Il padre David senza nemmeno accorgersene si ritrova il giovane e brillante figlio Nick dipendente dai più disparati e vari tipi di droga, in particolare dall’amfetamina detta crystal meth. David insieme alla nuova famiglia avuta con la nuova compagna, e insieme alla ex moglie, cercano in tutti i modi di riportare sulla buona strada un ragazzo che non aveva motivo per sprofondare in quel buco nero in cui cade sempre più vertiginosamente.
I tentativi di tirarlo fuori dalla dipendenza e le dimostrazioni totali d’affetto da parte di David sono onnipresenti, ma non bastano. Nick per un po’ di tempo magari abbandona il vizio, ma puntualmente poi ci ricade peggiorando sempre di più la situazione e rendendo il tutto insostenibile per chi gli sta accanto. Accanto allo sgretolamento della vita di Nick passa il dolore costante e crescente di un padre.
Spesso queste situazioni accadono quando dietro al figlio c’è una famiglia disastrata che non è riuscita a guidare il ragazzo nella direzione giusta, ma in questo caso non è affatto così.

David è un padre rimarchevole, affettuoso, generoso, giusto, a cui lo spettatore non può non voler bene e con cui non può non provare empatia. Sì, riponeva delle ambizioni anche importanti sul proprio figlio, ma senza imporre nulla e senza spingerlo in direzioni di vita che non fossero quelle scelte e volute dal figlio stesso. David è quello che si potrebbe dire un padre modello.
Però anche questo, a volte, non basta. E intorno alla domanda “cosa ho sbagliato?” si aggira costantemente lo sguardo affranto e perso di David: e la risposta è molto probabilmente che non ha sbagliato nulla. Banalmente certe cose possono accadere e basta, e non si può fare altro che accettarle e fare di tutto per sistemarle.

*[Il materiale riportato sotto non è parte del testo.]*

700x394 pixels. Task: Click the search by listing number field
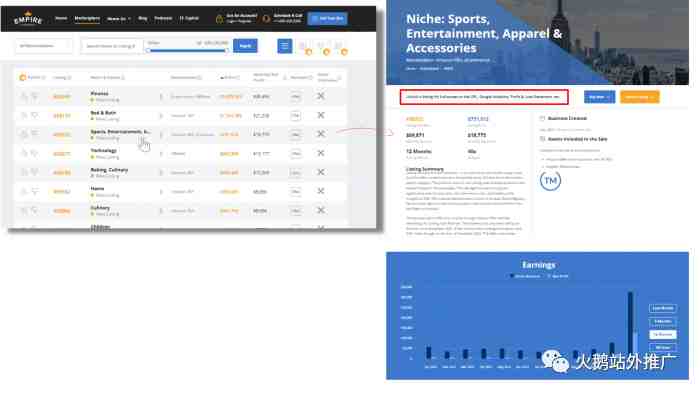click(111, 46)
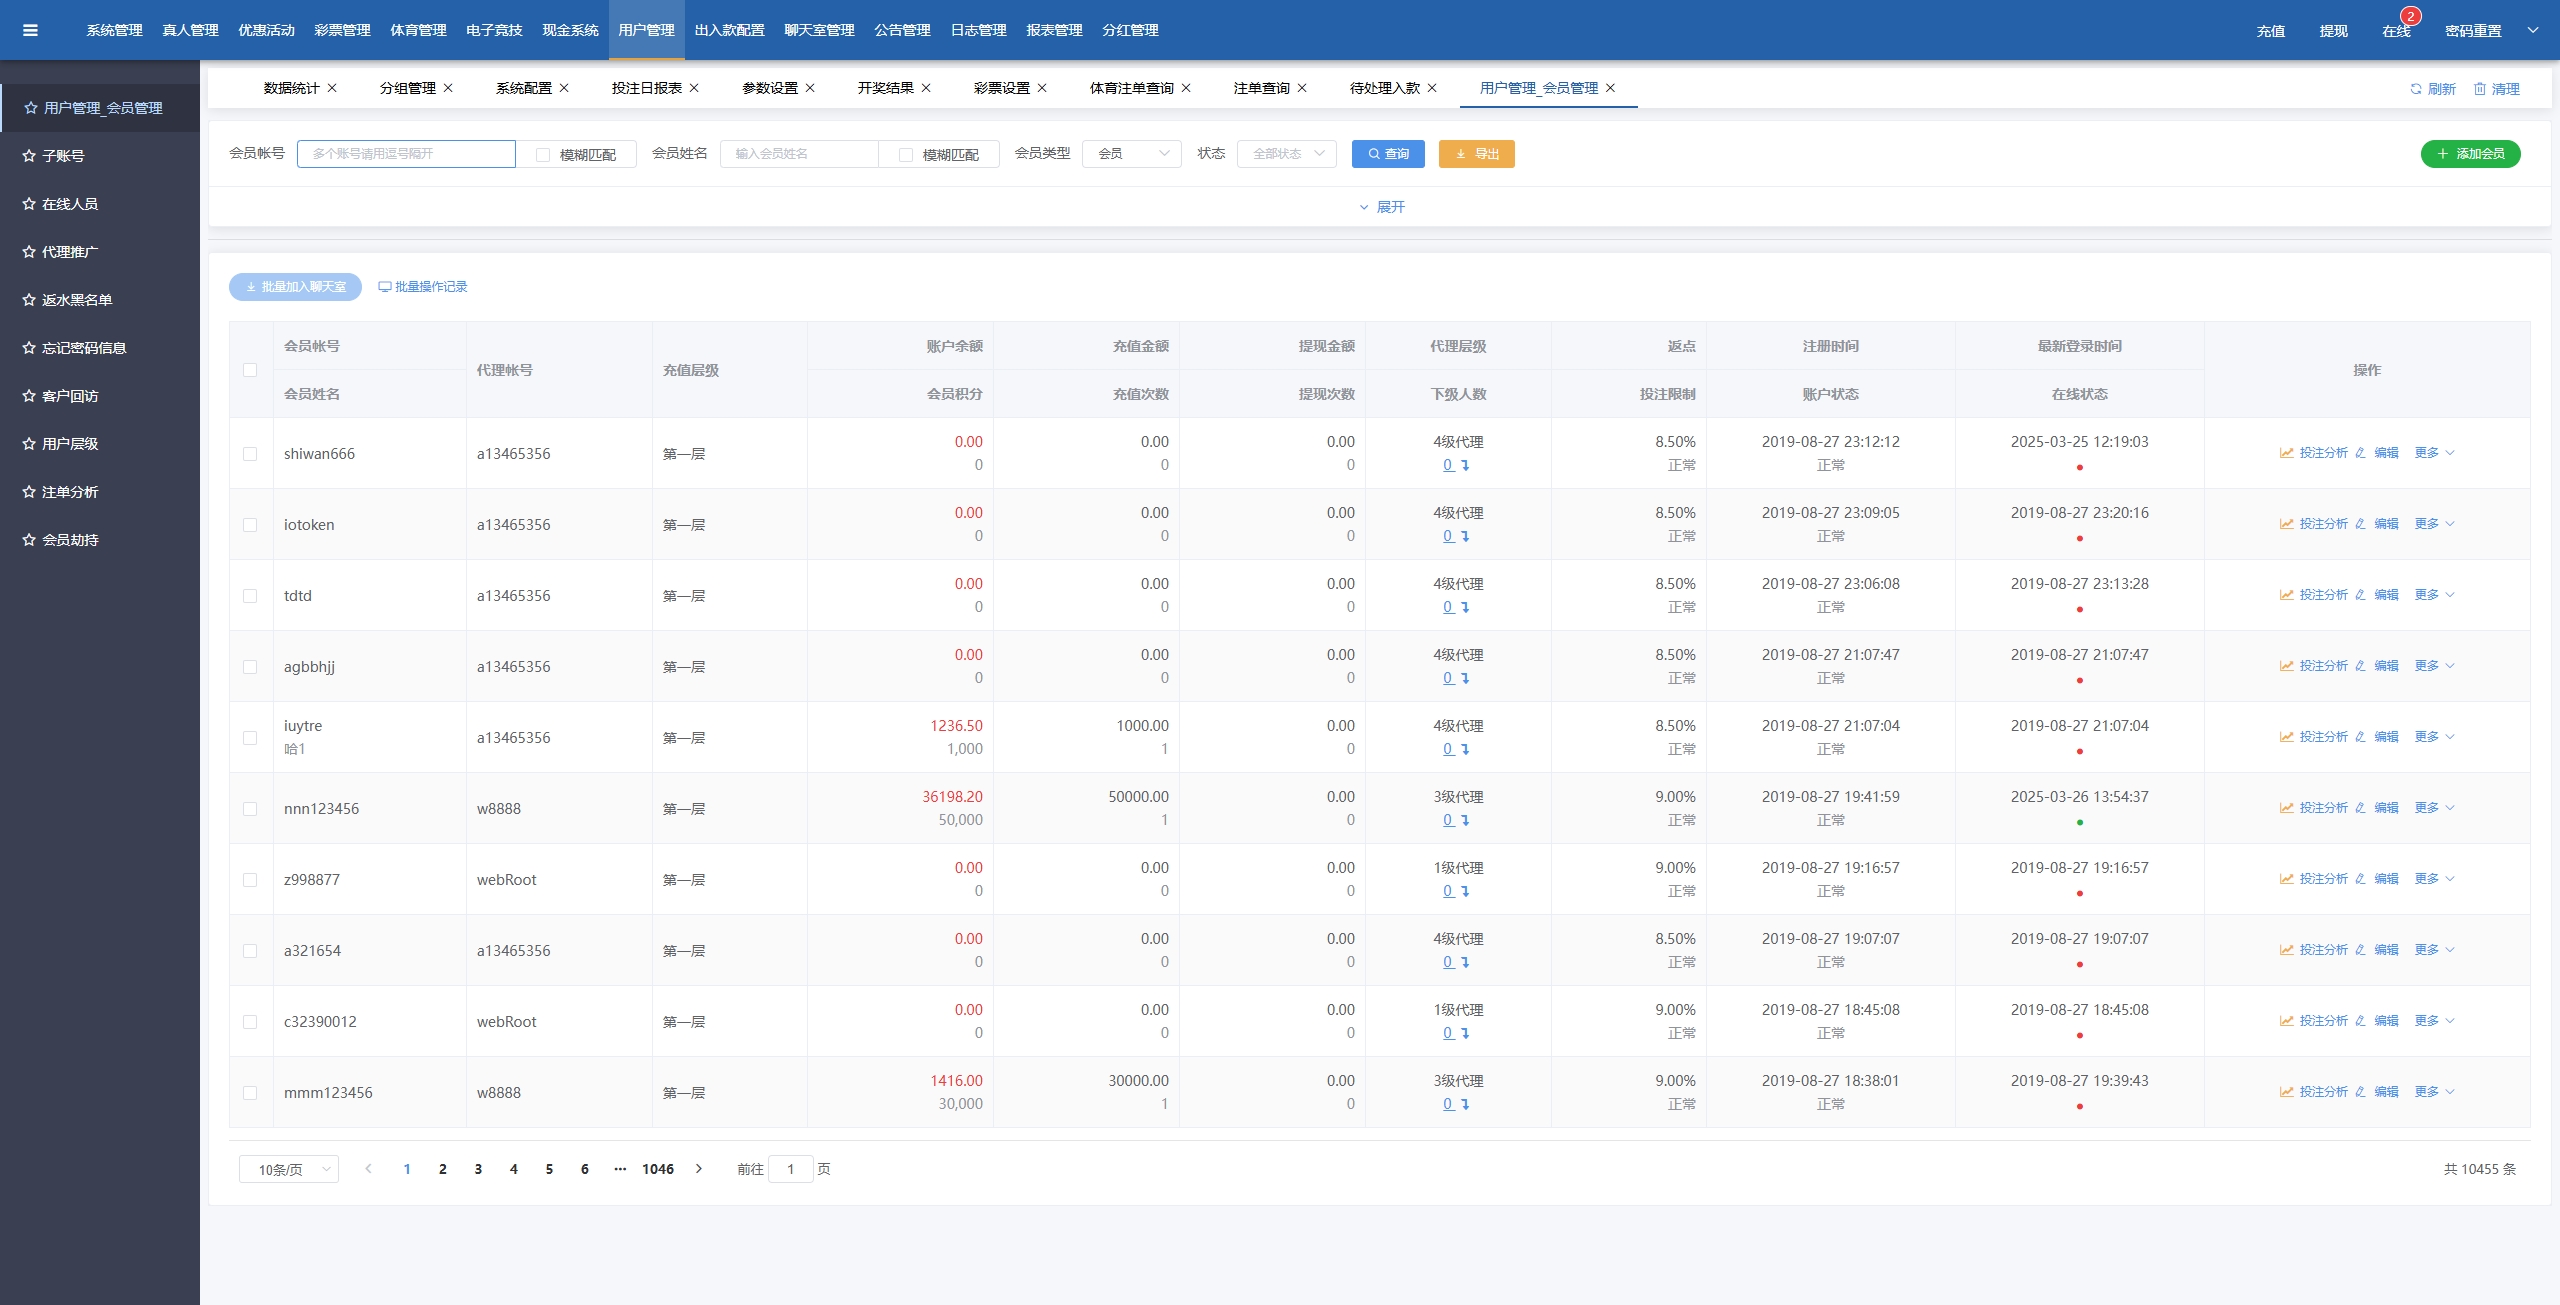Close the 数据统计 tab with X
This screenshot has width=2560, height=1305.
332,88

Il regista belga fa un lavoro eccezionale nel creare i ritmi narrativi (anche attraverso più salti temporali avanti e indietro nel tempo) giusti, la sinergia calzante tra immagini e musiche (tra “Beautiful Boy” di John Lennon e “Heart of Gold” di Neil Young) e un occhio registico sempre molto intimo e misurato (con una bellissima fotografia), ma mai edulcorato.
Van Groeningen mostra tutto quello che deve mostrare per trasmettere la distruzione a cui può portare la dipendenza da sostanze da stupefacenti. L’autodistruzione di Nick è unita alla disperazione di un padre a cui lo spettatore si sente vicinissimo e con cui si sente, allo stesso modo, impotente.
Steve Carell è sontuoso nella parte riuscendo a trasmettere tutta la tristezza e lo spaesamento con la sua gentilezza nei modi e il suo volto bonario: da grande attore comico quale è, in queste parti drammatiche riesce ad esaltarsi ancora di più.
Notevolissima anche la prova di Chalamet che con questo lavoro si fa conoscere al grande pubblico internazionale con una prova attoriale che, probabilmente, rimane ancora la sua migliore.
E’ uno dei film, insieme ad altri, che meglio mostrano quelli che possono essere gli effetti distruttivi della droga sulla vita di un ragazzo e di una famiglia. Van Groeningen ha realizzato un grande lavoro e ha dimostrato di essere un regista dalla mano molto abile e intima.
Durante il prossimo autunno uscirà nelle sale il suo nuovo film “Le otto montagne” con Luca Marinelli e Alessandro Borghi tratto dal romanzo Premio Strega di Paolo Cognetti, e le aspettative non possono che essere alte.